Dismissing the “world’s” speculation about why a tornado might have damaged the church, Wesley said too many people try to insinuate that the church is “not doing something right,” calling preachers crooks, adulterers or child molesters.

“What the world doesn’t understand is my mysterious kind of God,” Wesley said, noting He is the same God who in the New Testament Book of John used the same wind to tell Nicodemus he must be born again, and in the Old Testament Book of Ezekiel used the wind to rattle dry bones.

“If you have experienced God moving in your life, that’s the wind of God,” Wesley said. “And if that wind of God blowing in your life has not changed you, then you are not saved at all because the winds of change start with salvation.

“The winds of change bring about change and when the winds of change blew down ‘A’ Street last Thursday, God has said, ‘I’m bringing about a change.'”

Wesley challenged the congregation to draw closer to God in the wake of the tornado and in the challenge of the days ahead as the church anticipates its needs.

“When the winds of change blow your way, open up your heart and let the Lord come in. Don’t worry about the world,” Wesley said.

Wesley told the Witness he has heard from Florida Baptist pastors and Florida Baptist Convention personnel and is encouraged by their prayers and support.

“I am thankful to God for the outpouring of support the body of the church is showing to us at this time,” Wesley said. “It is evident that someone is praying for us.

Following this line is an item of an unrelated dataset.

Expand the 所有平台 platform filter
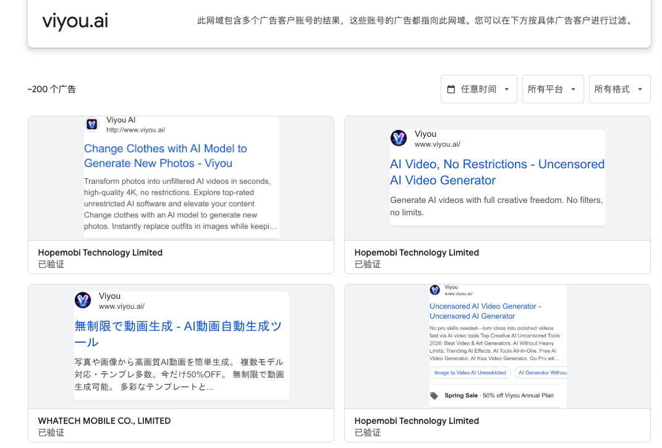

There is a lot to do.”

Fritz Wilson, who heads Florida Baptists’ disaster relief and recovery, told the Witness the convention will support them through the process of getting back on their feet.

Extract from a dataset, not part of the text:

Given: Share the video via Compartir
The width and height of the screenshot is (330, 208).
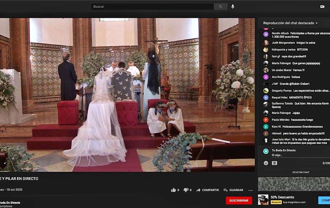Looking at the screenshot, I should (x=207, y=190).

“We will be there to help them through the rebuilding and recovery process,” Wilson said. “In the next several weeks we will begin to see how we can help them through the long term.”

Ron Lentine, pastor of nearby Myrtle Grove Baptist Church, responded to the crisis immediately after the tornado and was one of the first pastors on site. He had offered use of his multi-purpose building and gymnasium to Greater Little Rock.

“Our hearts go out to this fellow pastor,” Lentine said. “We want to do all we can to help and support him in his time of need. We care about this congregation and the people involved.”

Lentine heads a faith-based organization in the area formed after the recent past historic hurricane seasons and emphasizing hurricane preparedness and planning for what to do in a hurricane’s aftermath.

“Frankly, people are still thinking about hurricanes and this tornado just sort of took us by surprise,” Lentine said.
Joni B. Hannigan is managing editor of the Florida Baptist Witness, newsjournal of the Florida Baptist Convention, on the Web at www.floridabaptistwitness.com.